How do the records below read from their first line through the line containing "Task: Switch to the Materiales tab"? Write those lines out exactly.

Start of The data

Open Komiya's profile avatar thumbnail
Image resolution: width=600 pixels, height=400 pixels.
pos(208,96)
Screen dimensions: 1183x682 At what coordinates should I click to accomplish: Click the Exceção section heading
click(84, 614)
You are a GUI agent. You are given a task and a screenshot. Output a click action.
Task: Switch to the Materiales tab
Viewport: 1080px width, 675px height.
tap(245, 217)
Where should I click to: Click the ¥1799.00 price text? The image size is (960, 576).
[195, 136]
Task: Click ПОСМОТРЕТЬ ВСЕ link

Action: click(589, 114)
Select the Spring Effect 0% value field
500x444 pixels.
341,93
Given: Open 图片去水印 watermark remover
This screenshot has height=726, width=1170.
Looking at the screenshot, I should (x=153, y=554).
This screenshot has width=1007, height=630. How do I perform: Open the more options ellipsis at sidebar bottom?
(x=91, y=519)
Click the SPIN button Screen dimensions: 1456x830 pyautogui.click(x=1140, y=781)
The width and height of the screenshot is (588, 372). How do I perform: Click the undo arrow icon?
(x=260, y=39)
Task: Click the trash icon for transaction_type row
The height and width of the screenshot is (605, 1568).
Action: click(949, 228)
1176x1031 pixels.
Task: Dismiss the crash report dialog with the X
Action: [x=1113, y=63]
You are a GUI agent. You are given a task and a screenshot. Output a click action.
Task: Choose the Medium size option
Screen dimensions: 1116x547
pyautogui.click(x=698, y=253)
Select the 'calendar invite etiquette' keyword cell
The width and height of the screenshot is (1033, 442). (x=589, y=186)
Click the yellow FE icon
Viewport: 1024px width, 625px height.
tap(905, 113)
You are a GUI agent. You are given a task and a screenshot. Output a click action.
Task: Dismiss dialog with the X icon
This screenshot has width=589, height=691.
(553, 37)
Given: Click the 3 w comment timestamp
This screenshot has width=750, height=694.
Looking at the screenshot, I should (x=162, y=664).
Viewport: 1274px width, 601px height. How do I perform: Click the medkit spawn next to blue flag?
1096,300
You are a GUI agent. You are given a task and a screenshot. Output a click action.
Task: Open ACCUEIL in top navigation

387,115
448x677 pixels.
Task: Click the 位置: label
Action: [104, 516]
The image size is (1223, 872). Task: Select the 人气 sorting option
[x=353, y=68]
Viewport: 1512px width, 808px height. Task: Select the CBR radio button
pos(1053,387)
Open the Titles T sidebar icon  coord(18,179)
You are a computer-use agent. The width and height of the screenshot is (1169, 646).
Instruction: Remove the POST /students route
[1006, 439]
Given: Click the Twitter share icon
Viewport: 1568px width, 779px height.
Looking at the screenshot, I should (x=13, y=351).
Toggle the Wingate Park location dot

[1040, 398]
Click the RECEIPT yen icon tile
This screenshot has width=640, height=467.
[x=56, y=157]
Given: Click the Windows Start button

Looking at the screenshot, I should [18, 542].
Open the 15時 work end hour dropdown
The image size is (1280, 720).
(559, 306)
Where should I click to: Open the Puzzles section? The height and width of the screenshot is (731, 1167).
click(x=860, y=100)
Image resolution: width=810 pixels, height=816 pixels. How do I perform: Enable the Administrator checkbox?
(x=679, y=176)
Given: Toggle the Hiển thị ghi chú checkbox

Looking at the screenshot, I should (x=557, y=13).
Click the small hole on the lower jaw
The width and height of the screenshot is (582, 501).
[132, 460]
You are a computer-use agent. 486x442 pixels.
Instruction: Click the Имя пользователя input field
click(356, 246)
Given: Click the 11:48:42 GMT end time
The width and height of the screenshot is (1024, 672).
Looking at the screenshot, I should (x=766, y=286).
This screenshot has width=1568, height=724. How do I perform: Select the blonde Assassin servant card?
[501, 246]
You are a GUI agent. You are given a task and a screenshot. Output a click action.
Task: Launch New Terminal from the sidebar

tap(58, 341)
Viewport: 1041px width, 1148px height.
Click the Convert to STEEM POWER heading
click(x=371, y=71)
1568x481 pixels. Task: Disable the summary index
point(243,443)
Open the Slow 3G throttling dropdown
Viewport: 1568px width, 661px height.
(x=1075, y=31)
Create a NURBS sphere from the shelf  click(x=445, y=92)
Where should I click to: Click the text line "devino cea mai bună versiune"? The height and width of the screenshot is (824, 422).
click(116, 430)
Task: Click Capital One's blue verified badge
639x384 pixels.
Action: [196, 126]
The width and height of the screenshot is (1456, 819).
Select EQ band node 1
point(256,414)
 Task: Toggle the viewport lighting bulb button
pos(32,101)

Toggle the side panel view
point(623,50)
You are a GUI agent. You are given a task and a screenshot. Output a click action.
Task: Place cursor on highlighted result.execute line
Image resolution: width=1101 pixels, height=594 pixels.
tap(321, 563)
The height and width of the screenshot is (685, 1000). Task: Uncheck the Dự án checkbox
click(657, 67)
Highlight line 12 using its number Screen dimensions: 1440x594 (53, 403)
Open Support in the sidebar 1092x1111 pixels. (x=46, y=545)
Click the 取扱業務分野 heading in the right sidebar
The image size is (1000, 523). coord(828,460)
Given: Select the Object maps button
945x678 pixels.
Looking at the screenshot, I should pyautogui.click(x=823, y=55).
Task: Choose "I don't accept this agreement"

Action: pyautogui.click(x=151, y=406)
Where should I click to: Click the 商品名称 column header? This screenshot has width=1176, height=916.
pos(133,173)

End of The data

> Solved exercise
Open Komiya's profile avatar thumbnail
Image resolution: width=600 pixels, height=400 pixels.
pos(208,96)
Screen dimensions: 1183x682 At what coordinates should I click to accomplish: Click the Exceção section heading
click(84, 614)
You are a GUI agent. You are given a task and a screenshot. Output a click action.
Task: Switch to the Materiales tab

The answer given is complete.